COMPITI DA SVOLGERE:
a: Riassumi in due frasi il brano sulla depressione.
b: Secondo il brano, quante volte più delle donne ricorrono al suicidio gli uomini in Europa?

BRANO DA LEGGERE:
I dati del confronto fra i sessi vengono contestati: oggi gli uomini sono generalmente alquanto depressi. Le donne sembrano molto più esposte degli uomini a questa sofferenza perché chiedono aiuto più spesso e più chiaramente degli uomini. Questi ricorrono al suicidio quattro volte più delle donne… dove? In Europa… Oppure, prendono iniziative politiche, si aggregano velocemente e lanciano progetti senza pensarci tanto, tanto per reagire: al fondo di questo comportamento, la difficoltà che hanno a riconoscere la loro dipendenza.

Qualcuna respinge l’etichetta di “patologia” per la depressione. Era anche l’invito della Vigliani: e se non la chiamassimo depressione? Seguendo un filo di ricerca su cui sto lavorando, ho proposto di vedere in certe sofferenze che non hanno cause oggettive ma sono reali e s’impadroniscono della persona, vederci il farsi di un’opera d’arte che non ha trovato ancora compimento.

RECORD FORNITI:

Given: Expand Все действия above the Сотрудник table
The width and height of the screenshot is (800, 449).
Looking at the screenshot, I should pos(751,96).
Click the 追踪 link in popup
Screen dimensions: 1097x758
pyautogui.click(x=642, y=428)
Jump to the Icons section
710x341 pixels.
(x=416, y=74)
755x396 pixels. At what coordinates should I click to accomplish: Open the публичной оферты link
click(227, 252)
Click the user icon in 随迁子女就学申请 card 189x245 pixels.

SOLUZIONI:
a: I dati del confronto fra i sessi sono contestati: le donne sembrano più esposte alla depressione perché chiedono aiuto più spesso e più chiaramente, mentre gli uomini in Europa ricorrono al suicidio quattro volte più delle donne oppure reagiscono con iniziative affrettate, faticando a riconoscere la propria dipendenza. Qualcuna respinge l'etichetta di "patologia", e chi scrive propone di vedere in certe sofferenze reali ma senza cause oggettive il farsi di un'opera d'arte non ancora compiuta.

b: Quattro volte più delle donne.